§ **ASSIGNMENT**
Return the following lines and nothing else: the one holding "Given: Click THE PERIODIC SYSTEM panel title" and all those after it in the records below, unchanged, minus any pictures.

(Saved entries)
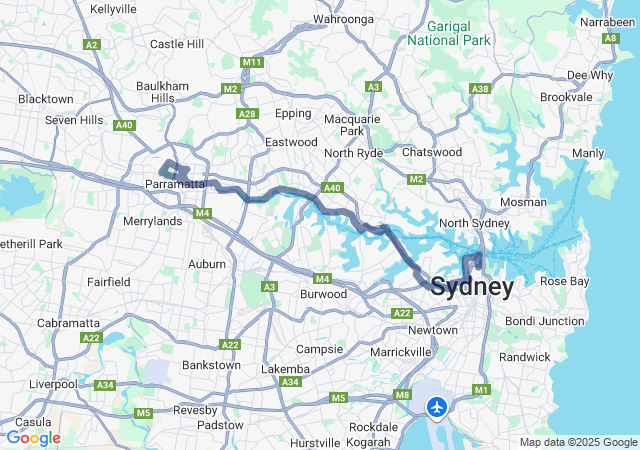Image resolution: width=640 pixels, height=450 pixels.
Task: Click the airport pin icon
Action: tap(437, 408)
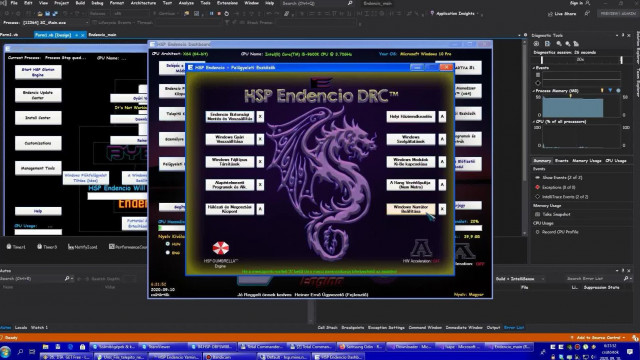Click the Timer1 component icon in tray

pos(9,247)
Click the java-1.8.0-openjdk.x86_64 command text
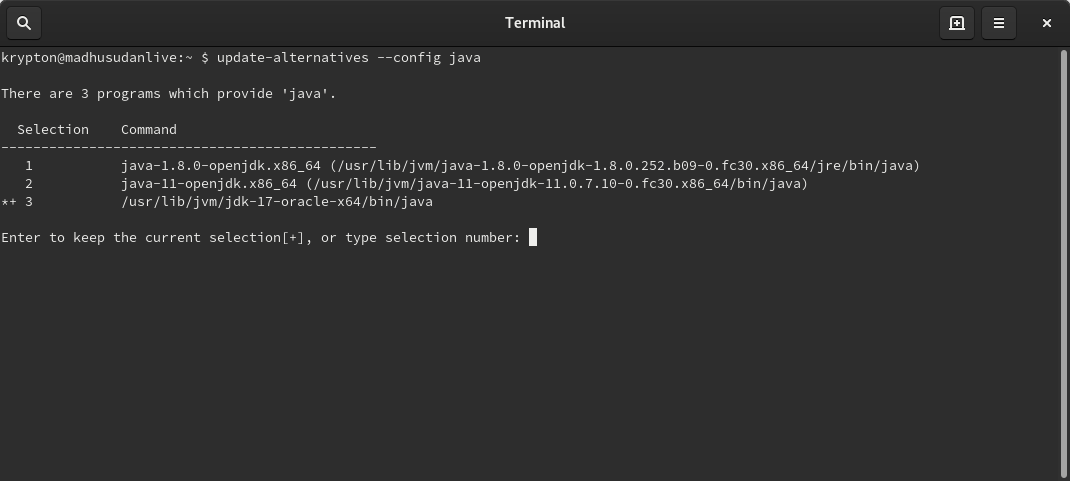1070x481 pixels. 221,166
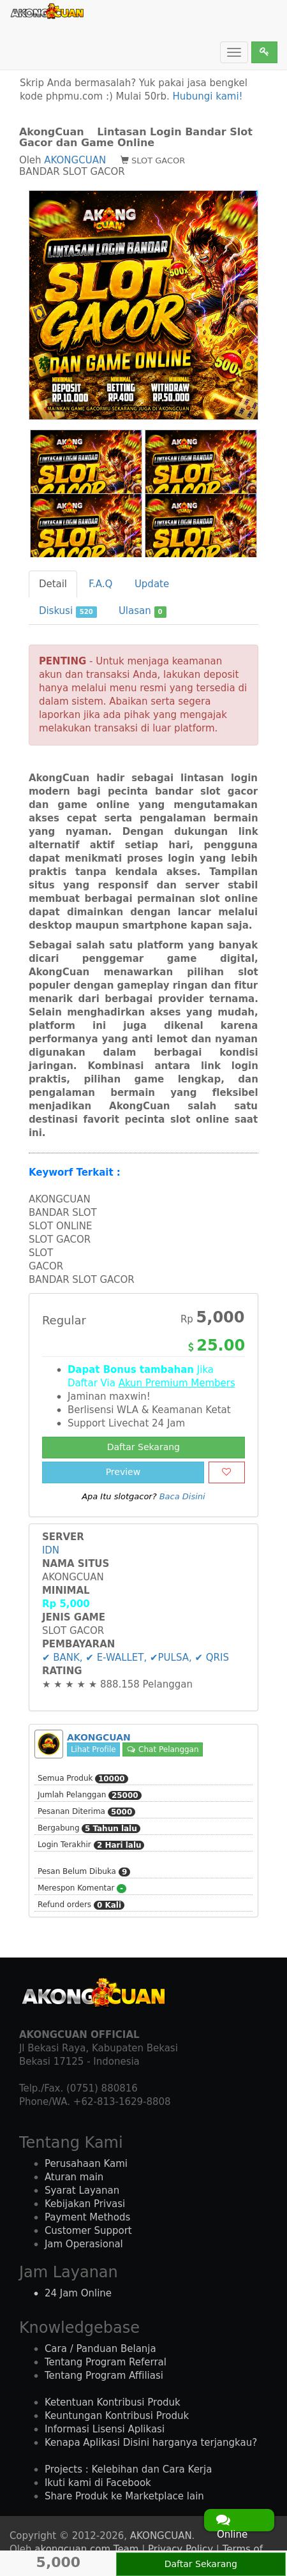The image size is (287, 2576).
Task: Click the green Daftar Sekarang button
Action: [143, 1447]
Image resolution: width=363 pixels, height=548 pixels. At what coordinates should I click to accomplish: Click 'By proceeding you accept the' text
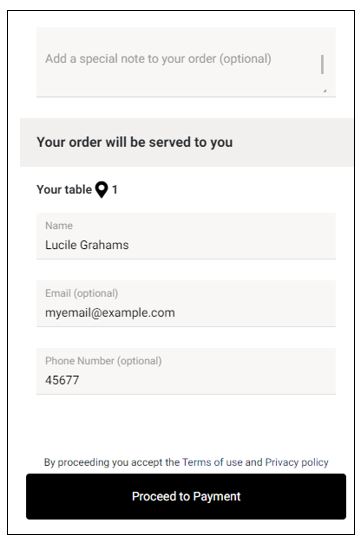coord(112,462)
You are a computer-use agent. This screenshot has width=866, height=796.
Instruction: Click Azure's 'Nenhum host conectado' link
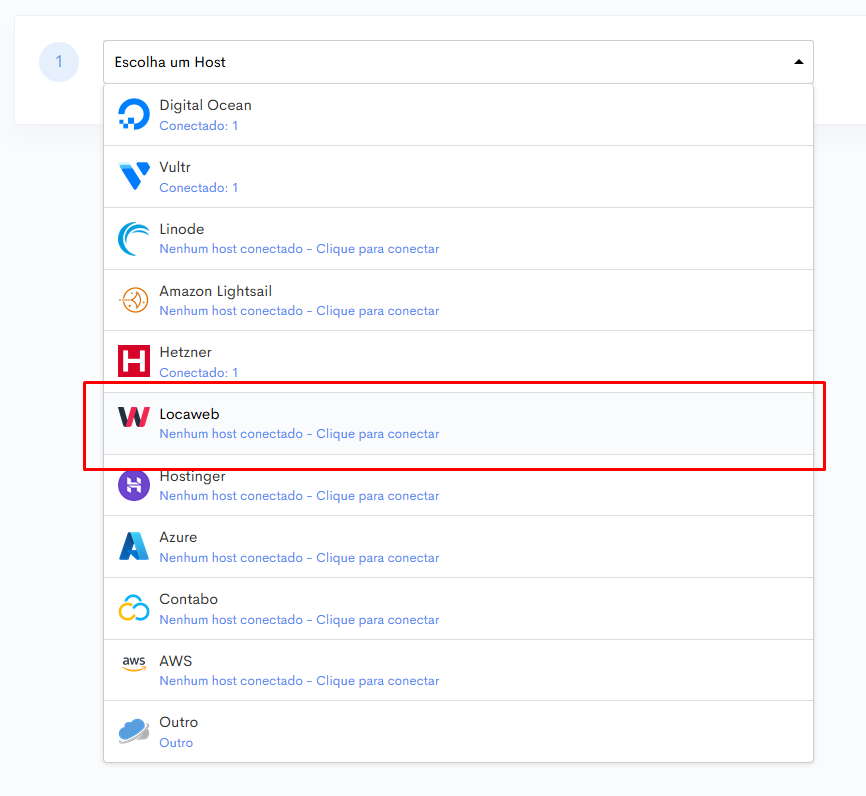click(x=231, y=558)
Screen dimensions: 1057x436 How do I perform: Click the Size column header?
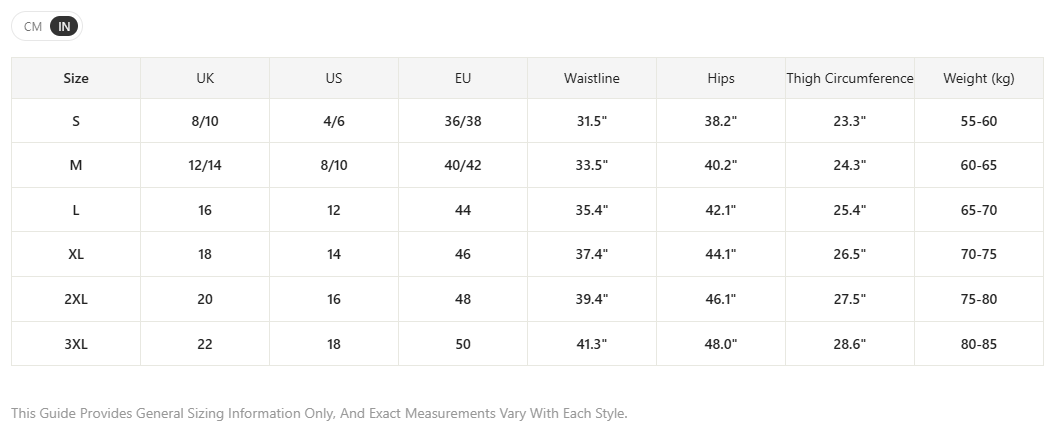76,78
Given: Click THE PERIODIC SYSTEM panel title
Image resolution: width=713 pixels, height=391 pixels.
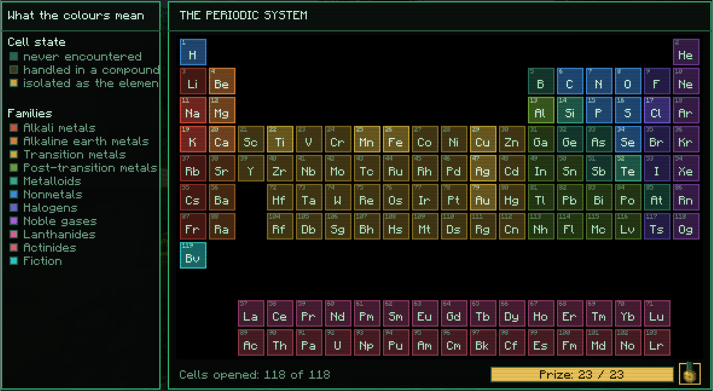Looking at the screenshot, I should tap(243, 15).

§ **WRITTEN ANSWER**
Given: Click THE PERIODIC SYSTEM panel title
Image resolution: width=713 pixels, height=391 pixels.
Looking at the screenshot, I should tap(243, 15).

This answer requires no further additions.